### What you are asked to do
Lay out every line of the items below as a numbered list, leaving out blank lines.

** begin Material **

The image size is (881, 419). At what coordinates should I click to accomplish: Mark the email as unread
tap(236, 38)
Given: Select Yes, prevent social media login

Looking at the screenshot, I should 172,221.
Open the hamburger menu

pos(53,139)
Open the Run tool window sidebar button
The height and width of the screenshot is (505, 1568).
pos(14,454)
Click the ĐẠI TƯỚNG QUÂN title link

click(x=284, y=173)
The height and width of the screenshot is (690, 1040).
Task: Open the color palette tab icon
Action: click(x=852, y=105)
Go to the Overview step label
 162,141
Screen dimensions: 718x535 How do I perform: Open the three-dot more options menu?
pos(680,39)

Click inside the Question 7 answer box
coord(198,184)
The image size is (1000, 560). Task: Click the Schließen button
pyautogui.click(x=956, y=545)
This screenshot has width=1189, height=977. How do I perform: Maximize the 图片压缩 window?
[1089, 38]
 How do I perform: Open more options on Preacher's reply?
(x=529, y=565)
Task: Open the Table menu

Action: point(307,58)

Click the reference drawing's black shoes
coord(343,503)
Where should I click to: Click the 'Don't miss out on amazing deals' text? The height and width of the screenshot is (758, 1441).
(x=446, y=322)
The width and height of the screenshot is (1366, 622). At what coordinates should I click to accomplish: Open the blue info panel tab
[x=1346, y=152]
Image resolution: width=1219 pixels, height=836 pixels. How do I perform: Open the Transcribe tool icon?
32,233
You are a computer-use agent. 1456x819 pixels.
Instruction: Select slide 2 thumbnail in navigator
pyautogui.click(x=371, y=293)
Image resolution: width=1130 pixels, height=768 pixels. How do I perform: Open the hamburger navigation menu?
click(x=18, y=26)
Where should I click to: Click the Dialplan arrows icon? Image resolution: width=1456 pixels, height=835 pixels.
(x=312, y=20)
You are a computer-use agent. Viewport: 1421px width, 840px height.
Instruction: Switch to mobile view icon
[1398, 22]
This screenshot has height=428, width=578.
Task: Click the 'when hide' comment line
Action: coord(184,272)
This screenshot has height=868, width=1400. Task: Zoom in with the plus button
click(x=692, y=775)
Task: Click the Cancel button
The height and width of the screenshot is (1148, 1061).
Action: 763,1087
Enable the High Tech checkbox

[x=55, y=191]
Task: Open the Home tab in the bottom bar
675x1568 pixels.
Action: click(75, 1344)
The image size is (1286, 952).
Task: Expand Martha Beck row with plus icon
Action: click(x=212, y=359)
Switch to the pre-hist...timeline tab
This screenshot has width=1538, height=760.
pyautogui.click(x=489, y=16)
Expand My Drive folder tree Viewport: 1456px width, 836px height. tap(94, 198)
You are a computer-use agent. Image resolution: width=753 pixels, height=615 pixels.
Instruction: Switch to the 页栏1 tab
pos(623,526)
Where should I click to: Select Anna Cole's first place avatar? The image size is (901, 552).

** end Material **

### Task solution
1. The image size is (881, 419). At what coordinates should I click to accomplish: Mark the email as unread
2. tap(236, 38)
3. Given: Select Yes, prevent social media login
4. Looking at the screenshot, I should 172,221.
5. Open the hamburger menu
6. pos(53,139)
7. Open the Run tool window sidebar button
8. The height and width of the screenshot is (505, 1568).
9. pos(14,454)
10. Click the ĐẠI TƯỚNG QUÂN title link
11. click(x=284, y=173)
12. The height and width of the screenshot is (690, 1040).
13. Task: Open the color palette tab icon
14. Action: click(x=852, y=105)
15. Go to the Overview step label
16.  162,141
17. Screen dimensions: 718x535 How do I perform: Open the three-dot more options menu?
18. pos(680,39)
19. Click inside the Question 7 answer box
20. coord(198,184)
21. The image size is (1000, 560). Task: Click the Schließen button
22. pyautogui.click(x=956, y=545)
23. This screenshot has width=1189, height=977. How do I perform: Maximize the 图片压缩 window?
24. [1089, 38]
25.  How do I perform: Open more options on Preacher's reply?
26. (x=529, y=565)
27. Task: Open the Table menu
28. Action: point(307,58)
29. Click the reference drawing's black shoes
30. coord(343,503)
31. Where should I click to: Click the 'Don't miss out on amazing deals' text? The height and width of the screenshot is (758, 1441).
32. (x=446, y=322)
33. The width and height of the screenshot is (1366, 622). At what coordinates should I click to accomplish: Open the blue info panel tab
34. [x=1346, y=152]
35. Image resolution: width=1219 pixels, height=836 pixels. How do I perform: Open the Transcribe tool icon?
36. 32,233
37. You are a computer-use agent. 1456x819 pixels.
38. Instruction: Select slide 2 thumbnail in navigator
39. pyautogui.click(x=371, y=293)
40. Image resolution: width=1130 pixels, height=768 pixels. How do I perform: Open the hamburger navigation menu?
41. click(x=18, y=26)
42. Where should I click to: Click the Dialplan arrows icon? Image resolution: width=1456 pixels, height=835 pixels.
43. (x=312, y=20)
44. You are a computer-use agent. Viewport: 1421px width, 840px height.
45. Instruction: Switch to mobile view icon
46. [1398, 22]
47. This screenshot has height=428, width=578.
48. Task: Click the 'when hide' comment line
49. Action: coord(184,272)
50. This screenshot has height=868, width=1400. Task: Zoom in with the plus button
51. click(x=692, y=775)
52. Task: Click the Cancel button
53. The height and width of the screenshot is (1148, 1061).
54. Action: 763,1087
55. Enable the High Tech checkbox
56. [x=55, y=191]
57. Task: Open the Home tab in the bottom bar
58. 675x1568 pixels.
59. Action: click(75, 1344)
60. The image size is (1286, 952).
61. Task: Expand Martha Beck row with plus icon
62. Action: click(x=212, y=359)
63. Switch to the pre-hist...timeline tab
64. This screenshot has width=1538, height=760.
65. pyautogui.click(x=489, y=16)
66. Expand My Drive folder tree Viewport: 1456px width, 836px height. tap(94, 198)
67. You are a computer-use agent. Image resolution: width=753 pixels, height=615 pixels.
68. Instruction: Switch to the 页栏1 tab
69. pos(623,526)
70. Where should I click to: Select Anna Cole's first place avatar? The image size is (901, 552).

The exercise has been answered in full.